* Problem description
Report every line in the records below that holds the word "dropdown".

**** Extracted material

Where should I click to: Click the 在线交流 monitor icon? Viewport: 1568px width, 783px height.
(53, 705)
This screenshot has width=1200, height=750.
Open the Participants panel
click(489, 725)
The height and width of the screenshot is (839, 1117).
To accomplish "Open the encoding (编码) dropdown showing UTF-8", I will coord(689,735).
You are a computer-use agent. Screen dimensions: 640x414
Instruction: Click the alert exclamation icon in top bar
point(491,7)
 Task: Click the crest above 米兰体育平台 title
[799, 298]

********
**** Extracted material

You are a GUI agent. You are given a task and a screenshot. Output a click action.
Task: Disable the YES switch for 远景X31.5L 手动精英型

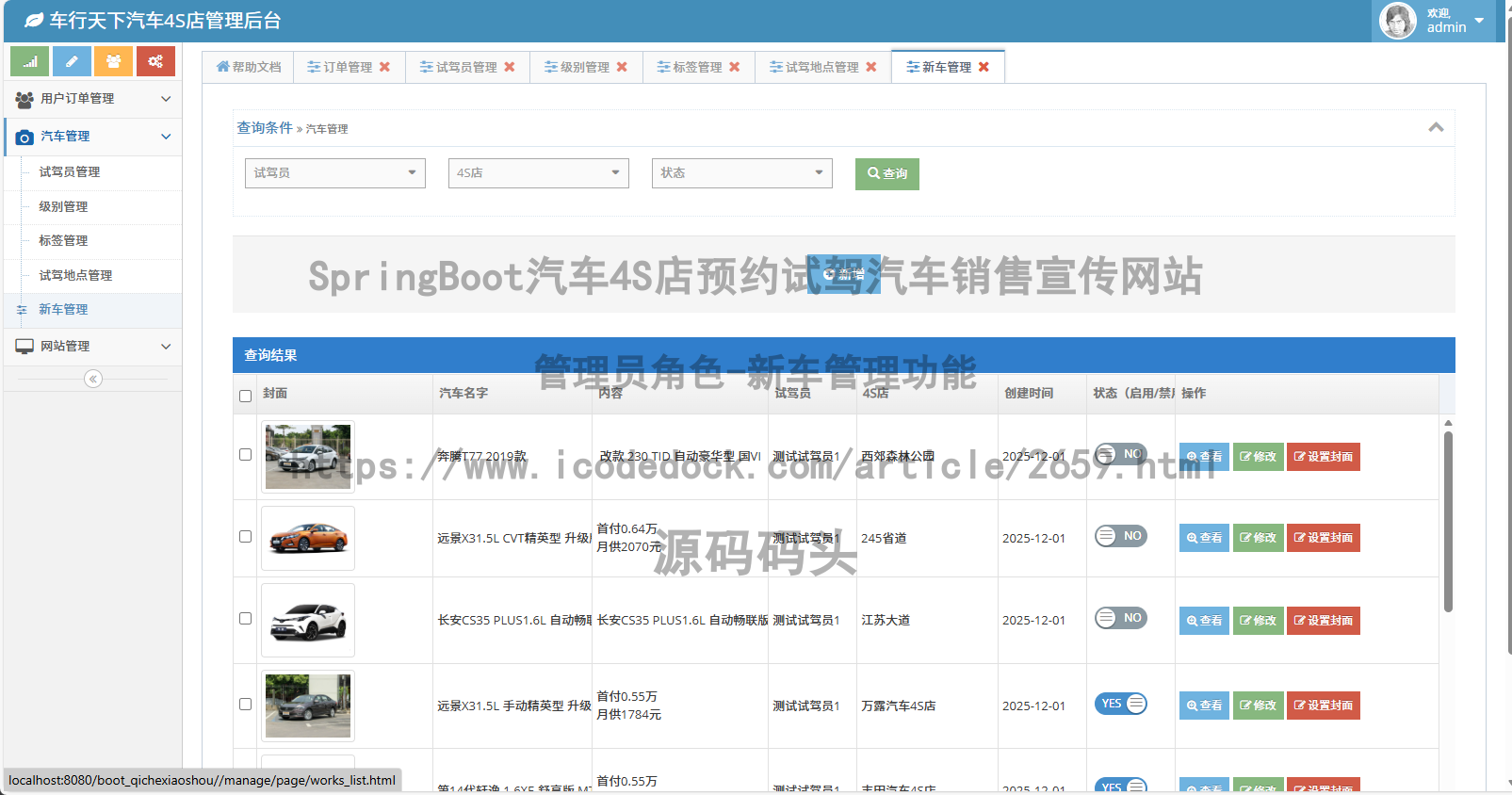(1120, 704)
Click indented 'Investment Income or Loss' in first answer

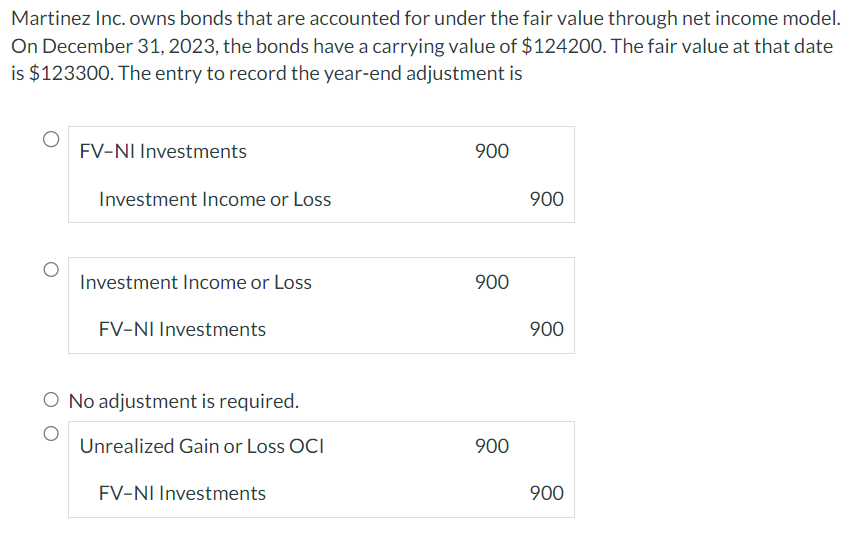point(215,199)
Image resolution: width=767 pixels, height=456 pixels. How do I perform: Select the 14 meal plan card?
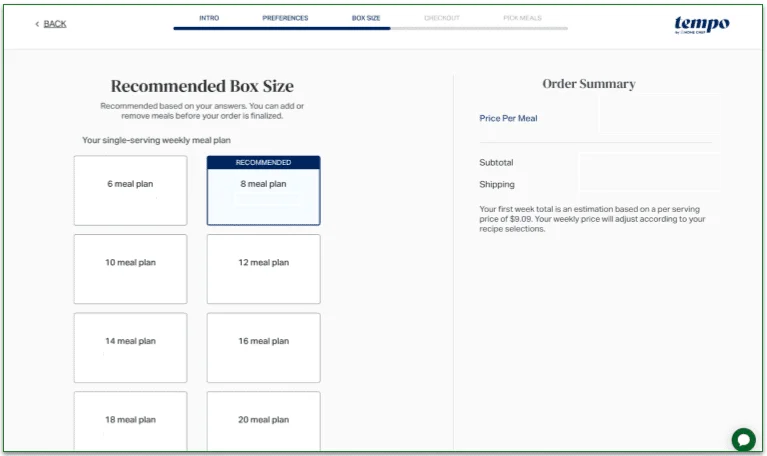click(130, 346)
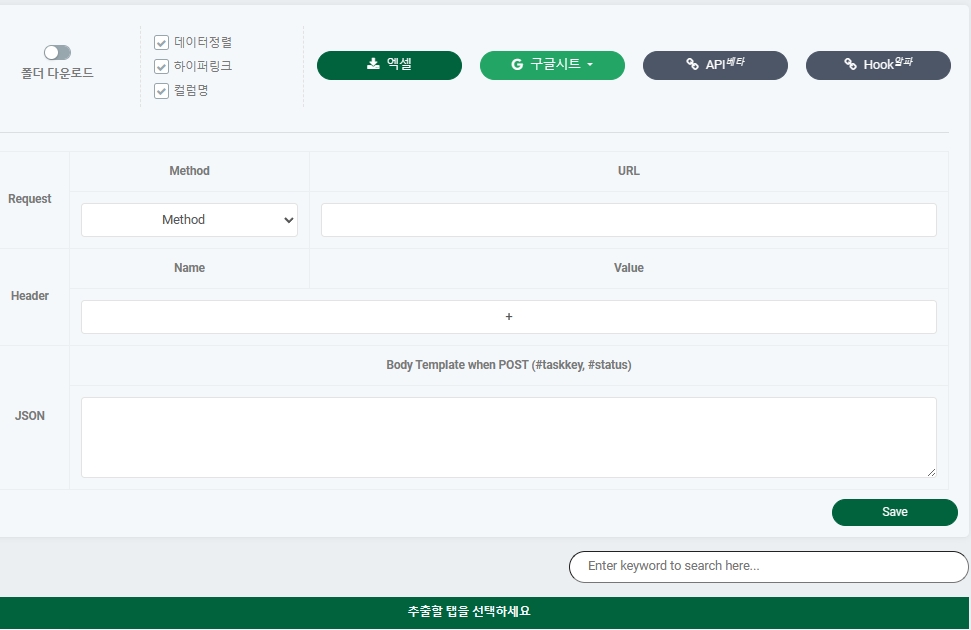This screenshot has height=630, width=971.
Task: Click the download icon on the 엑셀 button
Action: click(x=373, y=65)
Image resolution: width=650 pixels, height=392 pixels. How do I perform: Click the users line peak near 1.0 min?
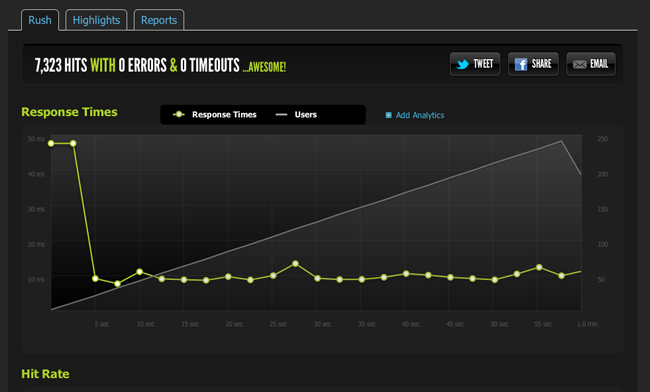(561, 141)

********
**** Extracted material

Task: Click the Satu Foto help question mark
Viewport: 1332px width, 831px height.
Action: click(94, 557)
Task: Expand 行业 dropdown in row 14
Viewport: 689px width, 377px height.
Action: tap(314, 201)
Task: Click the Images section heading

********

* Task output
To accomplish "Open the encoding (编码) dropdown showing UTF-8", I will coord(689,735).
Task: Expand 行业 dropdown in row 14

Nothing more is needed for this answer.